» **Excerpt to read**
For example, YouTube is a kind of a free-for-all of radicalization. There are no limits on it. Young men — and it is almost always men — are looking for some kind of identity and agency in a world where they're not finding it because this world exists to eat away at our self-esteem. These men are gravitating to extreme ideas just so they can get back to zero. They're starting with a deficit of self-esteem. This means that they will listen to someone who tells them how to convert their fear into anger and where to point that anger. These young men listen because it feels like power. That's what is so insidious about it, the radicalization, this seduction into anger.

In Issue 6 of "American Carnage" that is why I have the character Wynn Morgan speak in a way that is strangely compelling while also being equally horrifying.

People have asked me, "Bryan, how did you do that? How did you write that? Man, that was so chilling." What I wrote was just the subtext of any two hours of Fox News. And all I did was take their subtext and made it obvious. I have a background in marketing and advertising. I understand how people are manipulated. Throwing a direct flashlight on how people are so malleable, and this radicalization and anger was my intention in "American Carnage." I wanted to create a narrative and a world where no one really gets away unscathed, reader included.

Are we in a moment where there is a global crisis in masculinity? Is this why so many young men are swept up by radical movements such as ISIS and the New Right?

I wouldn't say that there is a crisis of masculinity. Most generations have been able to focus their animus on a specific enemy. They knew the name of the dragon. In the 1940s we have the Nazis, the Axis Powers. That was the dragon. Soon afterwards, it was the combination of death by atomic weapons and the Soviet Union. So especially in America, and the West more generally, we've defined ourselves in opposition to an agreed upon enemy.

» **Recorded data**
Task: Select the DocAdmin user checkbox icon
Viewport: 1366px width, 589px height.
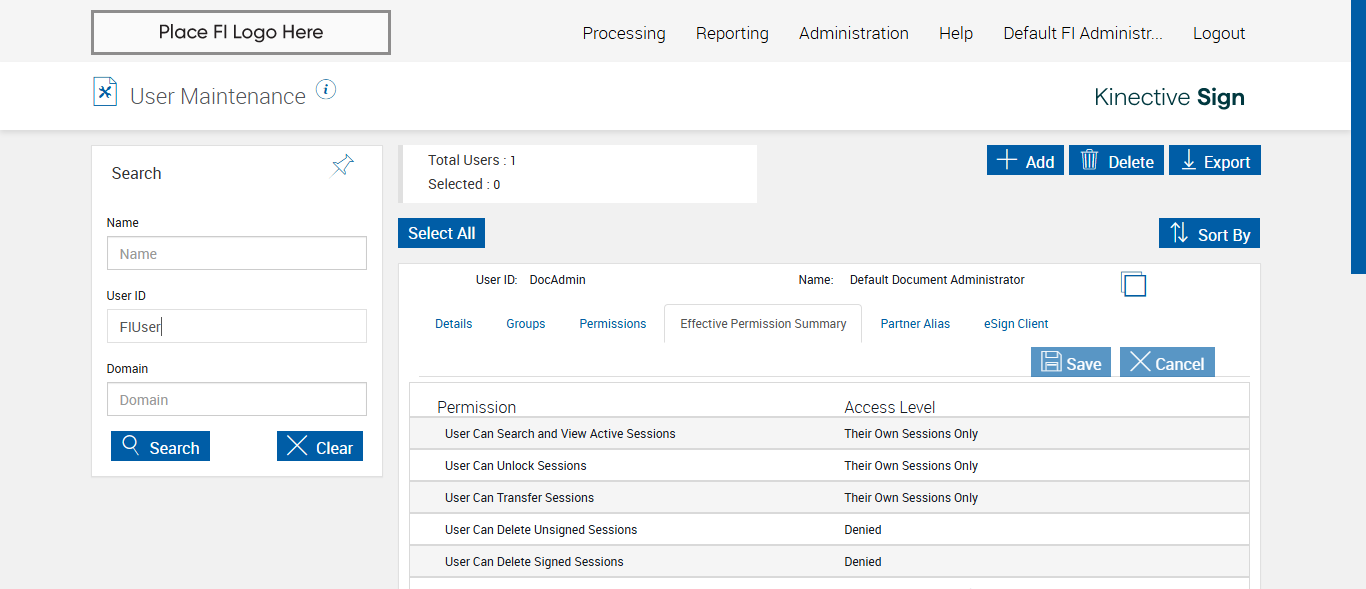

» **Exercise task A**
According to the interview excerpt, which character in Issue 6 of "American Carnage" speaks in a way that is both compelling and horrifying?
» **Exercise task B**
Rewrite everything in the interview excerpt from "Are we in a" down to "the New Right?", changing "radical movements" to "extremist movements".

» **Full response A**
Wynn Morgan.

» **Full response B**
Are we in a moment where there is a global crisis in masculinity? Is this why so many young men are swept up by extremist movements such as ISIS and the New Right?